INSTRUCTIONS FOR THE TASK.
Convert the records from the line containing "Click Object button in the ADF test window" through the line containing "click(x=207, y=130)", both lines included, into a numbered list with blank lines omitted.

RECORDS PROVIDED.
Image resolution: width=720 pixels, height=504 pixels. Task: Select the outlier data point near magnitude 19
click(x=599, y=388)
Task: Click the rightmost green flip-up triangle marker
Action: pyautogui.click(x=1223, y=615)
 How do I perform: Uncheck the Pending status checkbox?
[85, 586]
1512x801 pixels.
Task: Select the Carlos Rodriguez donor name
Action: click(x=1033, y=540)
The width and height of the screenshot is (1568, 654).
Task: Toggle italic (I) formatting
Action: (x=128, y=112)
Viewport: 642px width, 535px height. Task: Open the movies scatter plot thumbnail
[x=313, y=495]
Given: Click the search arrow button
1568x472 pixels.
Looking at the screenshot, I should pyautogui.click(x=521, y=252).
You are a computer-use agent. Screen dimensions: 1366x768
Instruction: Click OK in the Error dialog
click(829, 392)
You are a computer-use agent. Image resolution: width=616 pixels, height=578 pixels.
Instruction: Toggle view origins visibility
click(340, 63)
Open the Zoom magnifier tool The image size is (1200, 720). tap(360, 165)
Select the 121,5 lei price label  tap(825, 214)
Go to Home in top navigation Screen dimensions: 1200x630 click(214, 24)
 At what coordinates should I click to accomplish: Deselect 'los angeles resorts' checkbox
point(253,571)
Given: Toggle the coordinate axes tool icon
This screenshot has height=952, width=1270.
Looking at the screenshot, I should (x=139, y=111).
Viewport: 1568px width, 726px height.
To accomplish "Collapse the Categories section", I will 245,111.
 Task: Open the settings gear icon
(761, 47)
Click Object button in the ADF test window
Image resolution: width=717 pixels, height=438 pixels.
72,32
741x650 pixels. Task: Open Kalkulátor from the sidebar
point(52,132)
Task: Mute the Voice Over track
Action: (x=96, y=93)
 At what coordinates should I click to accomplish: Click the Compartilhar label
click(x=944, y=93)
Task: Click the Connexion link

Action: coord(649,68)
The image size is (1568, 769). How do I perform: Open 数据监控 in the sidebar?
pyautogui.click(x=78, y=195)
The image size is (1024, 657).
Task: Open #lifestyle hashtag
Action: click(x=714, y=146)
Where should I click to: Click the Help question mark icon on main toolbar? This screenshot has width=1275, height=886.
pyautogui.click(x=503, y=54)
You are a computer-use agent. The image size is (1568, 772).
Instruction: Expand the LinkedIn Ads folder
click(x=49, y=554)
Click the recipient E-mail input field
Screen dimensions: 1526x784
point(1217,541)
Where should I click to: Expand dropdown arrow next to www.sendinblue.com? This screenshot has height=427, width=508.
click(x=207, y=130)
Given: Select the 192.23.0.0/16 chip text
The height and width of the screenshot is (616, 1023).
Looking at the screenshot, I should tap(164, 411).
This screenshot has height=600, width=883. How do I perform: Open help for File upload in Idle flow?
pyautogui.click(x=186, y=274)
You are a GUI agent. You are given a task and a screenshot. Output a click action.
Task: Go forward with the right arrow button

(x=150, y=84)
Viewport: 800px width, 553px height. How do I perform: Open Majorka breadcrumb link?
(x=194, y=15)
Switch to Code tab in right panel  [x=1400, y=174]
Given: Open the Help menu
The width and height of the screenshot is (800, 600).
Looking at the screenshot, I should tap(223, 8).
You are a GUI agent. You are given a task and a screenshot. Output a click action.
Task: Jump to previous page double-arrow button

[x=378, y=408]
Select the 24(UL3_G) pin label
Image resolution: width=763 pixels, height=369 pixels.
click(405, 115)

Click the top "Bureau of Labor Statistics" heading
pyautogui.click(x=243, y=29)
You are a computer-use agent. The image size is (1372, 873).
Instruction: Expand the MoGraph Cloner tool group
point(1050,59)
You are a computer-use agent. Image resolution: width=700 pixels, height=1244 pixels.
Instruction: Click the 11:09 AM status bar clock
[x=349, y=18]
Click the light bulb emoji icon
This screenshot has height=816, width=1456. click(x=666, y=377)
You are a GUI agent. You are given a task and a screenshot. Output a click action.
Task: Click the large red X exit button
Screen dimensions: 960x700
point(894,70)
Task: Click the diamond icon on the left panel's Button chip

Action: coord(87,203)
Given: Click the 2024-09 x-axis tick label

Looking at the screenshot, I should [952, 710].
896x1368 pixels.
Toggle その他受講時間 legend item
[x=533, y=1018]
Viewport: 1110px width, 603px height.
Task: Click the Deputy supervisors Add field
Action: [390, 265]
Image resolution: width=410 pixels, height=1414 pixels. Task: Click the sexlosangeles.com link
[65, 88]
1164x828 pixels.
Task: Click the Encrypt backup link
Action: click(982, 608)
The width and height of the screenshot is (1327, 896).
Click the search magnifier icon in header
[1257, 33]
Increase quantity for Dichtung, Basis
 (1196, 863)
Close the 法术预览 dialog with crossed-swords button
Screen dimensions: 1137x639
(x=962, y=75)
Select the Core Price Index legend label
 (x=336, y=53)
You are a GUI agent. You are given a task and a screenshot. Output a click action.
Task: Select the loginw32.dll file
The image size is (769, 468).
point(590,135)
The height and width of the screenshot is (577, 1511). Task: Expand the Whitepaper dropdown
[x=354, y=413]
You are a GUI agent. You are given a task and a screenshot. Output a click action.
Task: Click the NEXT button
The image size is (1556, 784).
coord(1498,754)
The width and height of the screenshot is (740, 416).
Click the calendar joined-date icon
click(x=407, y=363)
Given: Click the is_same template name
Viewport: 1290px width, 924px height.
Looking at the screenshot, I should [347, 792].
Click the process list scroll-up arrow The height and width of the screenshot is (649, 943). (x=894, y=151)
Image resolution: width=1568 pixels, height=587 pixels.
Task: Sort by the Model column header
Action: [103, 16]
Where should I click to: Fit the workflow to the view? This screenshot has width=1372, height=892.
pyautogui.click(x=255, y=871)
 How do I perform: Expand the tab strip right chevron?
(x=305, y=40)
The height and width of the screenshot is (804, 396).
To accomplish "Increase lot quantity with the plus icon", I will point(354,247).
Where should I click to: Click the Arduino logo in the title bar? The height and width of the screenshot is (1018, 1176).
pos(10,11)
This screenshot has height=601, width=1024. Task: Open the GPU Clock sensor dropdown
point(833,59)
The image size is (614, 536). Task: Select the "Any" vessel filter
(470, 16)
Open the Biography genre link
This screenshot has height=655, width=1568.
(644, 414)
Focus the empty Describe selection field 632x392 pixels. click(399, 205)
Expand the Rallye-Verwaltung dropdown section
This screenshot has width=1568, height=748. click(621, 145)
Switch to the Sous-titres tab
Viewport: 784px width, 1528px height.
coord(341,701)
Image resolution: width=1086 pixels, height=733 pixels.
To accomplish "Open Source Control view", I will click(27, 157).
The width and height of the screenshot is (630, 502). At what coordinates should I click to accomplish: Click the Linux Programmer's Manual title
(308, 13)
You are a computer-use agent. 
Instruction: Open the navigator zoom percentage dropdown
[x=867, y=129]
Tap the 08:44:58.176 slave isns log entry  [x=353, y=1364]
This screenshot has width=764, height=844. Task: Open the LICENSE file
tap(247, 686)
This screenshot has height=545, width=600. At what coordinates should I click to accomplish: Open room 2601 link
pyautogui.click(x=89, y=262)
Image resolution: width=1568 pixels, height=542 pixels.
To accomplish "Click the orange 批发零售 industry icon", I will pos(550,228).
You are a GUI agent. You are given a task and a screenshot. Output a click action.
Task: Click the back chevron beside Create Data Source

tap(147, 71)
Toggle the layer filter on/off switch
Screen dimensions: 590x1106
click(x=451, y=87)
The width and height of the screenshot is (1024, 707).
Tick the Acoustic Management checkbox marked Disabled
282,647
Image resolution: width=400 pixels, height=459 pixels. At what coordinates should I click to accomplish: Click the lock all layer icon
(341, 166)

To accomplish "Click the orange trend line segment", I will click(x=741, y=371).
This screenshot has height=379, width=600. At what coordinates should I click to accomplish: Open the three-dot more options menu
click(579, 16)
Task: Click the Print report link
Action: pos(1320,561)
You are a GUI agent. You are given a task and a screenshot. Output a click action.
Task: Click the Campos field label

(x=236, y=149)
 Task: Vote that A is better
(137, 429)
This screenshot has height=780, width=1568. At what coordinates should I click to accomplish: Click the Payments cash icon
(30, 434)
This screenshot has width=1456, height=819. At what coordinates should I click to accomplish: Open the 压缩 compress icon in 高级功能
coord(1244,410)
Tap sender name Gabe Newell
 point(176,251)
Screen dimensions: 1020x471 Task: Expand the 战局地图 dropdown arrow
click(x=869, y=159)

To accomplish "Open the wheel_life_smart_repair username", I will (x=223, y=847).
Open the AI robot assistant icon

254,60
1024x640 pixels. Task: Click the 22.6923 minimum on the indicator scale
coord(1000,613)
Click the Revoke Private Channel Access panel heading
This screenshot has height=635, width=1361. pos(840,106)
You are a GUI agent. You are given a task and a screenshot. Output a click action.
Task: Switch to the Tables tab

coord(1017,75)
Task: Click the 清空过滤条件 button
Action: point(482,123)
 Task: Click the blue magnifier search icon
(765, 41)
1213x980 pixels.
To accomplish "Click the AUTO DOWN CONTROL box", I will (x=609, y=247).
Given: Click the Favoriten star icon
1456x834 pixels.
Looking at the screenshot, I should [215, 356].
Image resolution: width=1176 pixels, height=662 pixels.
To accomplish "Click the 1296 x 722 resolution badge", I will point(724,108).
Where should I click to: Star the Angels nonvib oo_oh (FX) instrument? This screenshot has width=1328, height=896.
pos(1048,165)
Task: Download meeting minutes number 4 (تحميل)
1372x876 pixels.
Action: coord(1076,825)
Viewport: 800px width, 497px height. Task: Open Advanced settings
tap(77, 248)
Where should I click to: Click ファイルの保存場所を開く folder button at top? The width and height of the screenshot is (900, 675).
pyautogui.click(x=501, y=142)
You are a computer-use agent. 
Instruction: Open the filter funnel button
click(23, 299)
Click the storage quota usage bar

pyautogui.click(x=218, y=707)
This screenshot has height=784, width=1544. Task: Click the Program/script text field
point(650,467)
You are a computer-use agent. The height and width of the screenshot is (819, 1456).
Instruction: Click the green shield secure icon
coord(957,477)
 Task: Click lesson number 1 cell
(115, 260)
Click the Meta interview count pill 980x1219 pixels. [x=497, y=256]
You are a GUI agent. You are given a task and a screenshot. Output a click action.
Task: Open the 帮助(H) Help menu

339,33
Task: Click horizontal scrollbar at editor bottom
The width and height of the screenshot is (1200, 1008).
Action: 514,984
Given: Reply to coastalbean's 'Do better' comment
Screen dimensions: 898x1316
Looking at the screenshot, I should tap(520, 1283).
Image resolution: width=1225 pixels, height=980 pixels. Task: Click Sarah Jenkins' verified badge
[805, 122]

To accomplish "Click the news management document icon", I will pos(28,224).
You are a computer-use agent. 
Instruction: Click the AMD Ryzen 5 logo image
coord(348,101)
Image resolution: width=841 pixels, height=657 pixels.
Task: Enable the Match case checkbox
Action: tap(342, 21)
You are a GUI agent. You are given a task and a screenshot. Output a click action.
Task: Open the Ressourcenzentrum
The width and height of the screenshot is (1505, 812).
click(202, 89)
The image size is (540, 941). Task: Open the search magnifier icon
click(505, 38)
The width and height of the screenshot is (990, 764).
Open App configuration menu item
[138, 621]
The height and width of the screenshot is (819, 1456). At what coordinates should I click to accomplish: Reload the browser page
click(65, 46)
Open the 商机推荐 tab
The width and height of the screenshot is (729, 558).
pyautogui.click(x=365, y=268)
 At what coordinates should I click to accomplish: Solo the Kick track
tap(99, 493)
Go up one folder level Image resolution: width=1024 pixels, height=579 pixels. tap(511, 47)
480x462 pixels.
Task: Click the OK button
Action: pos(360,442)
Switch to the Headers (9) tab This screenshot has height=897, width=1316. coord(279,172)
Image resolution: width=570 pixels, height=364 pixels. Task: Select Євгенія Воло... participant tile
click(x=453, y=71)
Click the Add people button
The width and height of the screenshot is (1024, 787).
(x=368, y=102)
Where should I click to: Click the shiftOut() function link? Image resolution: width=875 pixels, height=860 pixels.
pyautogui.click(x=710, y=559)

TASK RESPONSE.
1. Click Object button in the ADF test window
2. Image resolution: width=717 pixels, height=438 pixels.
3. 72,32
4. 741x650 pixels. Task: Open Kalkulátor from the sidebar
5. point(52,132)
6. Task: Mute the Voice Over track
7. Action: (x=96, y=93)
8.  At what coordinates should I click to accomplish: Click the Compartilhar label
9. click(x=944, y=93)
10. Task: Click the Connexion link
11. Action: coord(649,68)
12. The image size is (1568, 769). How do I perform: Open 数据监控 in the sidebar?
13. pyautogui.click(x=78, y=195)
14. The image size is (1024, 657).
15. Task: Open #lifestyle hashtag
16. Action: click(x=714, y=146)
17. Where should I click to: Click the Help question mark icon on main toolbar? This screenshot has width=1275, height=886.
18. pyautogui.click(x=503, y=54)
19. You are a computer-use agent. The image size is (1568, 772).
20. Instruction: Expand the LinkedIn Ads folder
21. click(x=49, y=554)
22. Click the recipient E-mail input field
23. Screen dimensions: 1526x784
24. point(1217,541)
25. Where should I click to: Expand dropdown arrow next to www.sendinblue.com? This screenshot has height=427, width=508.
26. click(x=207, y=130)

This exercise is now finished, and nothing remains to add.